[Dataset items]
------------------------------------------------------------

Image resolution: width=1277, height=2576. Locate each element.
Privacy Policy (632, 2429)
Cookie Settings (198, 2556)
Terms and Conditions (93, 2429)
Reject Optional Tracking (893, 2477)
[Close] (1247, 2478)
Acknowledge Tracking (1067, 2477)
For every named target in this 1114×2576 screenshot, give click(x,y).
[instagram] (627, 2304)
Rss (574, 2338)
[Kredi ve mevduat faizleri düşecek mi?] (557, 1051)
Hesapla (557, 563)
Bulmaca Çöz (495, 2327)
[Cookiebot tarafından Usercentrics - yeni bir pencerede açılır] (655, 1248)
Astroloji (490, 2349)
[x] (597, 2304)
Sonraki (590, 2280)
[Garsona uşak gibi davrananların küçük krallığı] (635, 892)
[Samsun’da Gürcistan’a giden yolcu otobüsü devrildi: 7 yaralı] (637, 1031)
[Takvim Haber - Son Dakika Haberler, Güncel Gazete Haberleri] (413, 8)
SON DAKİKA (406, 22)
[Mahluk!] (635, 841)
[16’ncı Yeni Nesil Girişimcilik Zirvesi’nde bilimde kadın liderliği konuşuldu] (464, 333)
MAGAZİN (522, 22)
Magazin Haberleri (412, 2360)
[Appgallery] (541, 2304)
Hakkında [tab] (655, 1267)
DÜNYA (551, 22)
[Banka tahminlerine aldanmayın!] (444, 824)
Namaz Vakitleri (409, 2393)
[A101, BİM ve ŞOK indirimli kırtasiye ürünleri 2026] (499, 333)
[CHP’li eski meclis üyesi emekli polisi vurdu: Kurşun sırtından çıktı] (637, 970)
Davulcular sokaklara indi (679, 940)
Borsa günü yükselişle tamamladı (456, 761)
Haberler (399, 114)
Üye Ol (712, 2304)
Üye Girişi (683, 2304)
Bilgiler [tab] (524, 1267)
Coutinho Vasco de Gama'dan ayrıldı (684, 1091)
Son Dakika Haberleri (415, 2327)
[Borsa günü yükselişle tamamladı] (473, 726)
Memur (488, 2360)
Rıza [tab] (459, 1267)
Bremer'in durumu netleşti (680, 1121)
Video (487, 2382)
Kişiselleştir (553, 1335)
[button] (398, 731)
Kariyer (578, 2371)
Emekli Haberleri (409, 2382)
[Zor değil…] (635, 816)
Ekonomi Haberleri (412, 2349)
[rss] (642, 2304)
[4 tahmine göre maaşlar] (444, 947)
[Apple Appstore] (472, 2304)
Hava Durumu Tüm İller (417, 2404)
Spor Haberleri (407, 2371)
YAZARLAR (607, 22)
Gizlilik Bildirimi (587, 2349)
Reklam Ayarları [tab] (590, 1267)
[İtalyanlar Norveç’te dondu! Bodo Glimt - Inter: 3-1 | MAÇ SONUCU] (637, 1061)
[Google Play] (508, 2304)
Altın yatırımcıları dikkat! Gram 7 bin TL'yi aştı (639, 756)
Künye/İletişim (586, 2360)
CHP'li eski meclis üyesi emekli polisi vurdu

------------------------------------------------------------

How to complete this task:
Going back to the entries above, set down exactly the lines that begin at the one with "Acknowledge Tracking (1067, 2477)" and end at the one with "Üye Girişi (683, 2304)", both included, and nothing else.

Exercise response:
Acknowledge Tracking (1067, 2477)
For every named target in this 1114×2576 screenshot, give click(x,y).
[instagram] (627, 2304)
Rss (574, 2338)
[Kredi ve mevduat faizleri düşecek mi?] (557, 1051)
Hesapla (557, 563)
Bulmaca Çöz (495, 2327)
[Cookiebot tarafından Usercentrics - yeni bir pencerede açılır] (655, 1248)
Astroloji (490, 2349)
[x] (597, 2304)
Sonraki (590, 2280)
[Garsona uşak gibi davrananların küçük krallığı] (635, 892)
[Samsun’da Gürcistan’a giden yolcu otobüsü devrildi: 7 yaralı] (637, 1031)
[Takvim Haber - Son Dakika Haberler, Güncel Gazete Haberleri] (413, 8)
SON DAKİKA (406, 22)
[Mahluk!] (635, 841)
[16’ncı Yeni Nesil Girişimcilik Zirvesi’nde bilimde kadın liderliği konuşuldu] (464, 333)
MAGAZİN (522, 22)
Magazin Haberleri (412, 2360)
[Appgallery] (541, 2304)
Hakkında [tab] (655, 1267)
DÜNYA (551, 22)
[Banka tahminlerine aldanmayın!] (444, 824)
Namaz Vakitleri (409, 2393)
[A101, BİM ve ŞOK indirimli kırtasiye ürünleri 2026] (499, 333)
[CHP’li eski meclis üyesi emekli polisi vurdu: Kurşun sırtından çıktı] (637, 970)
Davulcular sokaklara indi (679, 940)
Borsa günü yükselişle tamamladı (456, 761)
Haberler (399, 114)
Üye Ol (712, 2304)
Üye Girişi (683, 2304)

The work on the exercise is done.